Free means available to be booked. As in "I'm free." or "I'm available."
Holidays are free because not everyone celebrates/has a holiday off work,
etc. It's a very personal thing dependent on your employer/religious
beliefs/etc.

Signature
Patricia Cardoza
Outlook MVP
Author - Special Edition Using Microsoft Office Outlook 2003
Lead Author - Access 2003 VBA Programmer's Reference
Author - Absolute Beginner's Guide to Microsoft OneNote 2003
http://blogs.officezealot.com/cardoza
http://www.cardozasolutions.com
> Hi,
>
[quoted text clipped - 17 lines]
> I'm also referring to 'Outlook should allow changes to default calendar
> options' posted 1/17/2005, where I totally agree with MikeT...

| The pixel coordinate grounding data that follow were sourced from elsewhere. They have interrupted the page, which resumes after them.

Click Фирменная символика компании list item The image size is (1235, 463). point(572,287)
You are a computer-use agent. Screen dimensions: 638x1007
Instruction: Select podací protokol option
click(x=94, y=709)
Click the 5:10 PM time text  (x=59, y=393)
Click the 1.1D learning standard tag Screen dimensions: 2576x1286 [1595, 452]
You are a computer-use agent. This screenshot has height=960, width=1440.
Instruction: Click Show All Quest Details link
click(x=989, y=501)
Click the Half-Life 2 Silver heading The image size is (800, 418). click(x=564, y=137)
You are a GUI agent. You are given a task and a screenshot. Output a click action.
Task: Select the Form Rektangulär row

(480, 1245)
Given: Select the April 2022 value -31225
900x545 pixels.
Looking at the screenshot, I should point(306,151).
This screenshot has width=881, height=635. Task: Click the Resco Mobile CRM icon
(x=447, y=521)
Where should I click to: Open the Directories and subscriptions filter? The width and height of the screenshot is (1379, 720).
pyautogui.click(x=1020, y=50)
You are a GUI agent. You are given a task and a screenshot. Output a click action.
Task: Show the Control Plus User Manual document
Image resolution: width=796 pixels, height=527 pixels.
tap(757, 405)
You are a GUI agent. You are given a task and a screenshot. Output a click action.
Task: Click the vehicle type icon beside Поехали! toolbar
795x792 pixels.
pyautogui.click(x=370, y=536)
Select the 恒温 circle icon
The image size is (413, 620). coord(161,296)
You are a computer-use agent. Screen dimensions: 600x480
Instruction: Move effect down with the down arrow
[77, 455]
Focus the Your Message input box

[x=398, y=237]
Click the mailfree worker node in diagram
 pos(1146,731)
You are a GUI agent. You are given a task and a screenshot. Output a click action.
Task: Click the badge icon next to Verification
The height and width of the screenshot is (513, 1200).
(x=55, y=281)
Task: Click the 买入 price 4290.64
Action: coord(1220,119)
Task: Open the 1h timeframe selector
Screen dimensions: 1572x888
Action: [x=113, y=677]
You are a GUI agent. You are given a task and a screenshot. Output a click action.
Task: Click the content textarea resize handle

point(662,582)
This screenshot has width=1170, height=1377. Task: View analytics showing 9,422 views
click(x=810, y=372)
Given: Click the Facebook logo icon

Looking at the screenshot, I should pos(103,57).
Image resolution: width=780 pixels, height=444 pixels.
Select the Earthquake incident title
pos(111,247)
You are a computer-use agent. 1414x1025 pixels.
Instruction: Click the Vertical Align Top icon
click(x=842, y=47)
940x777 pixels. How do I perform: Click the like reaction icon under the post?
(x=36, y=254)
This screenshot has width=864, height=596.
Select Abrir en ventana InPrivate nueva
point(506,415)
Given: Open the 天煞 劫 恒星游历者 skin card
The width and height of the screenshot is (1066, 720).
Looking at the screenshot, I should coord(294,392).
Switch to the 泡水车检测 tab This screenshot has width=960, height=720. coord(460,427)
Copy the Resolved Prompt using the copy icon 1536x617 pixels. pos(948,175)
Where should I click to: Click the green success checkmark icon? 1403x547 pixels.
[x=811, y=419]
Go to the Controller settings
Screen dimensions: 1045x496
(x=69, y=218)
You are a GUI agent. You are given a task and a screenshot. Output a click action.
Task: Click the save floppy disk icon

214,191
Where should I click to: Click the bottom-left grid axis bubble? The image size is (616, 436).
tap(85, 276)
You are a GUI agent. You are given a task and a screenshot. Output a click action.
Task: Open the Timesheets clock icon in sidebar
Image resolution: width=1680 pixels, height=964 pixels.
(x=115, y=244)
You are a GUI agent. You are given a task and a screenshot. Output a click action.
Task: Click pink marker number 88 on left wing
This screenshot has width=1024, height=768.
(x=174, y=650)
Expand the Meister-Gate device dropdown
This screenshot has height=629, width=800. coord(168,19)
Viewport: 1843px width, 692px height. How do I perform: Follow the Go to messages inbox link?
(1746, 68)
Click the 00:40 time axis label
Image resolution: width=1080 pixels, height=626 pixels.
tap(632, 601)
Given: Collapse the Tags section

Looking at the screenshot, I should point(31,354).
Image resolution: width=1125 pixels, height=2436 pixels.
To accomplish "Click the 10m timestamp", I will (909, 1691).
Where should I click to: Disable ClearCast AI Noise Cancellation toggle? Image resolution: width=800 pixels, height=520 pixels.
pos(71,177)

SebastianN - 05 Apr 2005 19:35 GMT
Hi Patricia,
Thank you for your fast reply, and for the claryfication.
So if the company follows the holiday list as is, can they be centrally
changed to appear as 'out of office' instead as 'free' in everyones calendar
or does it has to be changed seperately by everyone?
I now that the holiday list can be modified, add/change holidays, but is it
possible to change the list so that it books the holidays as out of office
instead of free? (The second question is for future usage, I now that the
holiday list can't be run twice in the same mailbox)
We run outlook 2002 with an Exchange 2000 server.
/Sebastian
> Free means available to be booked. As in "I'm free." or "I'm available."
>
[quoted text clipped - 23 lines]
> > I'm also referring to 'Outlook should allow changes to default calendar
> > options' posted 1/17/2005, where I totally agree with MikeT...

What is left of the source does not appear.